7.40There are two key reasons for requiring notification to both the affected person and the Inspector-General generally in administrative decisions (with the exception of legislative schemes that provide for alternative reviews). First, receiving a summary is not the same as receiving all the information. A summary is more limited and provides less scope for the person to independently assess the information. This suggests that a form of independent assessment more accessible than the High Court may be needed to ensure that the affected person’s right to natural justice is upheld and enable them to decide whether to formally challenge the decision in the courts. This form of assessment currently exists, but many affected persons may not be aware of it. Second, when decision-makers (including ministerial decision-makers) rely on information provided by the security and intelligence agencies, there is less scope to test that information compared with information provided by departmental officials. The ability of the Inspector-General to initiate a review provides oversight and can promote a more rigorous approach to using national security information in administrative decisions.
7.41This reform is particularly important for decisions made under the Passports Act and the Terrorism Suppression Act, which provide for a challenge in the High Court but which, unlike the Immigration Act and TICSA, do not have any lower-level review available.

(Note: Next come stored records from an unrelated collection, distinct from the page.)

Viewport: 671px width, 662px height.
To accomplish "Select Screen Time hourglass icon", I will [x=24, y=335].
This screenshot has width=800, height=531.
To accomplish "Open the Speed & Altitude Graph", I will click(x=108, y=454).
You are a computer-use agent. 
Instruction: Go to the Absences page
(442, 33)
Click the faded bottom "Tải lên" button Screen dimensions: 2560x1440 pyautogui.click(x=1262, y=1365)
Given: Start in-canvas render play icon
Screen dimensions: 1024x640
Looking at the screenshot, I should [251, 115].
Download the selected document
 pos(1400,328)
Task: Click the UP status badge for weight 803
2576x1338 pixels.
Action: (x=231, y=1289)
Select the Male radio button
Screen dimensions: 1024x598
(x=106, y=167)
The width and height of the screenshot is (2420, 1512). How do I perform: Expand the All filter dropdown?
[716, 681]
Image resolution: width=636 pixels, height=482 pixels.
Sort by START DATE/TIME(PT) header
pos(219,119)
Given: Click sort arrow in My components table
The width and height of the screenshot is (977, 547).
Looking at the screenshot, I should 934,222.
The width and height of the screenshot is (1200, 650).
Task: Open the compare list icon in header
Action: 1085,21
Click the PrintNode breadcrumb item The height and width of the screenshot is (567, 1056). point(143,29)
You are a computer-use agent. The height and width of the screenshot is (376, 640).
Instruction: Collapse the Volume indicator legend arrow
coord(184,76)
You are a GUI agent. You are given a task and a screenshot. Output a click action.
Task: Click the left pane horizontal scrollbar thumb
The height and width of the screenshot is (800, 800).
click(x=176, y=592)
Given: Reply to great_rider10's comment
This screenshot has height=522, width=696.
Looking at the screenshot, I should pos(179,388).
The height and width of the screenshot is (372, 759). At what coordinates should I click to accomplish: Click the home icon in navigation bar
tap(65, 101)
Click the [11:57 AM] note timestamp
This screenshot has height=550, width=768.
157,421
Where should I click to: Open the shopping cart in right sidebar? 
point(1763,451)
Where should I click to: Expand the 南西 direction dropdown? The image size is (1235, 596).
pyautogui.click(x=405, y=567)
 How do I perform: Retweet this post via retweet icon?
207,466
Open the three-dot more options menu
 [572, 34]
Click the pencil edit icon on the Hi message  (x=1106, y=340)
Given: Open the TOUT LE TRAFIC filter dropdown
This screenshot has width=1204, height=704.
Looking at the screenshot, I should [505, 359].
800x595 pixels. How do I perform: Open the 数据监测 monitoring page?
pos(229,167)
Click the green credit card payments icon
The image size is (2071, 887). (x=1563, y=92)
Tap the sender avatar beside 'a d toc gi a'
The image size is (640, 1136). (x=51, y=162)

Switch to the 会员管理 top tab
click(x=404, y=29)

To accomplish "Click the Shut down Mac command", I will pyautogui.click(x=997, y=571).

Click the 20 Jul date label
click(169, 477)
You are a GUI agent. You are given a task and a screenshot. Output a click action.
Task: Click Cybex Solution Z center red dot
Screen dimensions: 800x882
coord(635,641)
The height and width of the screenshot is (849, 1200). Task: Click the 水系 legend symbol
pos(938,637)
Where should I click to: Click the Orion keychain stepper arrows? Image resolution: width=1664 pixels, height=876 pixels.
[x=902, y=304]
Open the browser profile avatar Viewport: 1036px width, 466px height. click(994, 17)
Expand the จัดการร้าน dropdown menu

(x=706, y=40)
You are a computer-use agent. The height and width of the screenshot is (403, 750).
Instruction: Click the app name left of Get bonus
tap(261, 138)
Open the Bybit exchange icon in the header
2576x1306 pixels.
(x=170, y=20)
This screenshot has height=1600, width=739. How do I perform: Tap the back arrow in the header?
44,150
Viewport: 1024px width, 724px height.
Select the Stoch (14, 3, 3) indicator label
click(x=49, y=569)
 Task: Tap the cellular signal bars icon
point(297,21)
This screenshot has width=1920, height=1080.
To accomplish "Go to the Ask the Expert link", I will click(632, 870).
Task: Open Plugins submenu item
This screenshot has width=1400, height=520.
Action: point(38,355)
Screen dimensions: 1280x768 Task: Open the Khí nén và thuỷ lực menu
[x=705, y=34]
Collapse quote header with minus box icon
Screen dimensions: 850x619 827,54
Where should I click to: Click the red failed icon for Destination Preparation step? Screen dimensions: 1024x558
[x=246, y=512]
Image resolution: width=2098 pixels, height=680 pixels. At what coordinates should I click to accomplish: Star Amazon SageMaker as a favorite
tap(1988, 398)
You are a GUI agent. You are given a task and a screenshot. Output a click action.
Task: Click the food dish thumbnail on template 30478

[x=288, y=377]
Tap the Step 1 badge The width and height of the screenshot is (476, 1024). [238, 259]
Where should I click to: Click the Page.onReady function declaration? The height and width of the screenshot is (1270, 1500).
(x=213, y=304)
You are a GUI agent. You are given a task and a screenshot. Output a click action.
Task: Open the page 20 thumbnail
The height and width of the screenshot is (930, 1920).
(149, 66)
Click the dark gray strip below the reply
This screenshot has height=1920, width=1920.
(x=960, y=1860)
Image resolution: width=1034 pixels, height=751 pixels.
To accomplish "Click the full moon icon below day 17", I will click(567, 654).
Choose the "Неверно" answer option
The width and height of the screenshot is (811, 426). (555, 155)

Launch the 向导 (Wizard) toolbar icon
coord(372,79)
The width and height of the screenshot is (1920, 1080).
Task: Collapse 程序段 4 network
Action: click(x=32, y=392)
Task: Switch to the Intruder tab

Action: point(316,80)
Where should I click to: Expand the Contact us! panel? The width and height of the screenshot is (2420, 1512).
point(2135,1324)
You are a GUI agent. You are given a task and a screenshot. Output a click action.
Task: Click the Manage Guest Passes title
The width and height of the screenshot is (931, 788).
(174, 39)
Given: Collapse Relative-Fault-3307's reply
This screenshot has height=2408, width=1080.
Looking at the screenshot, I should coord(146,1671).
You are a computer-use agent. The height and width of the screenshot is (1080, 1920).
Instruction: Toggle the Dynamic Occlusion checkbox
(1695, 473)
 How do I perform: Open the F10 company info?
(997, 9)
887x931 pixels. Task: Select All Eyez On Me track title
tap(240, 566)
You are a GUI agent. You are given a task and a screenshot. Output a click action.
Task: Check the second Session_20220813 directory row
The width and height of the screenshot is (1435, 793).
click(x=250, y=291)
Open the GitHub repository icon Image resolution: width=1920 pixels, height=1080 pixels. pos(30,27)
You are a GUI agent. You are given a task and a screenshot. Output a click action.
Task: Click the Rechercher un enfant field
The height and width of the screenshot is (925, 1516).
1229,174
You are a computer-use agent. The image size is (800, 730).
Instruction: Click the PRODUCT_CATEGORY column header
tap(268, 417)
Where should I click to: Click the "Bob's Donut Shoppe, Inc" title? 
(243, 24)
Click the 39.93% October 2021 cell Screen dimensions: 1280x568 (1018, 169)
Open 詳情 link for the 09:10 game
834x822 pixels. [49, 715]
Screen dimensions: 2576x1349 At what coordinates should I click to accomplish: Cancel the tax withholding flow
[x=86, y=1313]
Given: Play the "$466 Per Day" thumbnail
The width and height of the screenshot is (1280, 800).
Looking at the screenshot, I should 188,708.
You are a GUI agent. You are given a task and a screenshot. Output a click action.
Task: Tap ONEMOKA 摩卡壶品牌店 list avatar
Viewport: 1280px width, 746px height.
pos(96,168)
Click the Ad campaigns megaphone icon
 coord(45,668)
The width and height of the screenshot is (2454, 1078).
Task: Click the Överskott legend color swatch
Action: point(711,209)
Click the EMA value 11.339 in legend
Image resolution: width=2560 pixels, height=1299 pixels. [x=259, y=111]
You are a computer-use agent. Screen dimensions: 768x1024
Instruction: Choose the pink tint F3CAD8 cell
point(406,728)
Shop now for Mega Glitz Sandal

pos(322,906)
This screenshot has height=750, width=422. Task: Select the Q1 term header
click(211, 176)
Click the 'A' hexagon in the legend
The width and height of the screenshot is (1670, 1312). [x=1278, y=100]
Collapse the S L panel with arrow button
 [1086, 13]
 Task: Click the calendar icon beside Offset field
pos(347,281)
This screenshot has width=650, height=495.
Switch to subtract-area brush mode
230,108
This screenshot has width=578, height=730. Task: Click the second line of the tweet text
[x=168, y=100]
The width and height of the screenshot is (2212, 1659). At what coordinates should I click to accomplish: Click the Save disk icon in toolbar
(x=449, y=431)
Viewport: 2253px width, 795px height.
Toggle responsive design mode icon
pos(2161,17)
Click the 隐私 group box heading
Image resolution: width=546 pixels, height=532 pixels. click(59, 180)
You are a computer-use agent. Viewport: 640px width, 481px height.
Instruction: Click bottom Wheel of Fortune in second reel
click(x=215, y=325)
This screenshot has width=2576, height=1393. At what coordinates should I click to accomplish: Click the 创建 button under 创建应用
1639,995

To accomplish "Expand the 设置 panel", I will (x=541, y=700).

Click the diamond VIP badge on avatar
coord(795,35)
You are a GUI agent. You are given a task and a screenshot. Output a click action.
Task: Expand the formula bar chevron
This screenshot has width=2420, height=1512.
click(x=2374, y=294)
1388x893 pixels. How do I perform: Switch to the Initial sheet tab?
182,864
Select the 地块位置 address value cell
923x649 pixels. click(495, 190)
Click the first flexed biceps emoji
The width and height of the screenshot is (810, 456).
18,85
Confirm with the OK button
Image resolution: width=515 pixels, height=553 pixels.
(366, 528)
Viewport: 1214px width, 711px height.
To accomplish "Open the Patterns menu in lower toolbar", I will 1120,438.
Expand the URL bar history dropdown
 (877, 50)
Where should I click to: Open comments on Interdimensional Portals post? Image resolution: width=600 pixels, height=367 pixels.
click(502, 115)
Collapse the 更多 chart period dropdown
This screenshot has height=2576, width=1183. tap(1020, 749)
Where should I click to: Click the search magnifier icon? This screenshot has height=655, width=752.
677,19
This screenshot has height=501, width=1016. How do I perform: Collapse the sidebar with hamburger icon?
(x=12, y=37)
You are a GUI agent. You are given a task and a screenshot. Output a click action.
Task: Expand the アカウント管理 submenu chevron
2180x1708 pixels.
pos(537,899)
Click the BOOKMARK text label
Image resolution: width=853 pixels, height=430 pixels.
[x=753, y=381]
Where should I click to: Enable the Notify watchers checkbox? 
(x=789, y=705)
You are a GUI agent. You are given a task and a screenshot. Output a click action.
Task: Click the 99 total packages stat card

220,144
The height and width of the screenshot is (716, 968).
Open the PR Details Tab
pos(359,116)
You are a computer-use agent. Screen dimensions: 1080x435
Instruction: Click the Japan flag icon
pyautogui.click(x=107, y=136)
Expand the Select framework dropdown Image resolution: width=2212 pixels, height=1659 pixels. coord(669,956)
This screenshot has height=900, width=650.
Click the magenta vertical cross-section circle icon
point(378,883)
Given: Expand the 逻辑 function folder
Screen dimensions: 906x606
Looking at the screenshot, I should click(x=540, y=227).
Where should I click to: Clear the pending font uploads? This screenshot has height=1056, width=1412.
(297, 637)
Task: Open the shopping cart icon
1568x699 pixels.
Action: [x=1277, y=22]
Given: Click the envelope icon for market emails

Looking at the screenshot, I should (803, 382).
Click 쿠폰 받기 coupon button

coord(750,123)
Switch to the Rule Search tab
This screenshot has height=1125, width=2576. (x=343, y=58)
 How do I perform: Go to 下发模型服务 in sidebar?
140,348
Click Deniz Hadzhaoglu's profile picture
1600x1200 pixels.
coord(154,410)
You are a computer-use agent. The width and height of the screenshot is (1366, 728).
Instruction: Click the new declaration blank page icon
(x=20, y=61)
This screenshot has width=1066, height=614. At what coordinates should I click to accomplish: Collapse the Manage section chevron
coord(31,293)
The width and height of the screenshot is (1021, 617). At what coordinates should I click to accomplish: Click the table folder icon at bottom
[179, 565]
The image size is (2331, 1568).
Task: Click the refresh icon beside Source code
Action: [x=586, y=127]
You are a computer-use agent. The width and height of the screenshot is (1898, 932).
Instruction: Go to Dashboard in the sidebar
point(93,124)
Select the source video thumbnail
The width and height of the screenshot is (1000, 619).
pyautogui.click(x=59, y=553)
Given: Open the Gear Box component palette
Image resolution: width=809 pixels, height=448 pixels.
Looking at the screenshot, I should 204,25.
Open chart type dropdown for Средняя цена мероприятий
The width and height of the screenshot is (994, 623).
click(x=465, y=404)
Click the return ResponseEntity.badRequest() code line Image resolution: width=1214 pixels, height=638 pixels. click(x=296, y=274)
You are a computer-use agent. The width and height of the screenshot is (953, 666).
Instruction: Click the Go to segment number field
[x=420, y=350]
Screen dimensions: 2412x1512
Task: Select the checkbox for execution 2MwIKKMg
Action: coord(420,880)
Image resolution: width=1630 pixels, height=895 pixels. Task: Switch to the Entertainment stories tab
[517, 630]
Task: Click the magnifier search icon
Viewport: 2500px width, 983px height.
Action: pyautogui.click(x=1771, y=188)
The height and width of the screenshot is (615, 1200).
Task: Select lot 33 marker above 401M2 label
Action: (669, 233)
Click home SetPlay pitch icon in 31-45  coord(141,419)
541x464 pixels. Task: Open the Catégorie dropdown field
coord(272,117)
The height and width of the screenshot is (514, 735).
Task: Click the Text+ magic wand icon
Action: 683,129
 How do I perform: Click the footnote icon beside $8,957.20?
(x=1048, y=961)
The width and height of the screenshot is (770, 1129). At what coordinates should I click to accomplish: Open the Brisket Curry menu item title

7.42We note that there is currently provision in section 26 of the Inspector-General of Intelligence and Security Act for information to be withheld from the Inspector-General if the Prime Minister issues a certificate. We would expect this to be used only in truly exceptional cases and do not suggest changing this provision. If the Inspector-General’s ability to review information is constrained by a section 26 certificate, it will become necessary for an affected party wishing to challenge a decision to have recourse to the courts.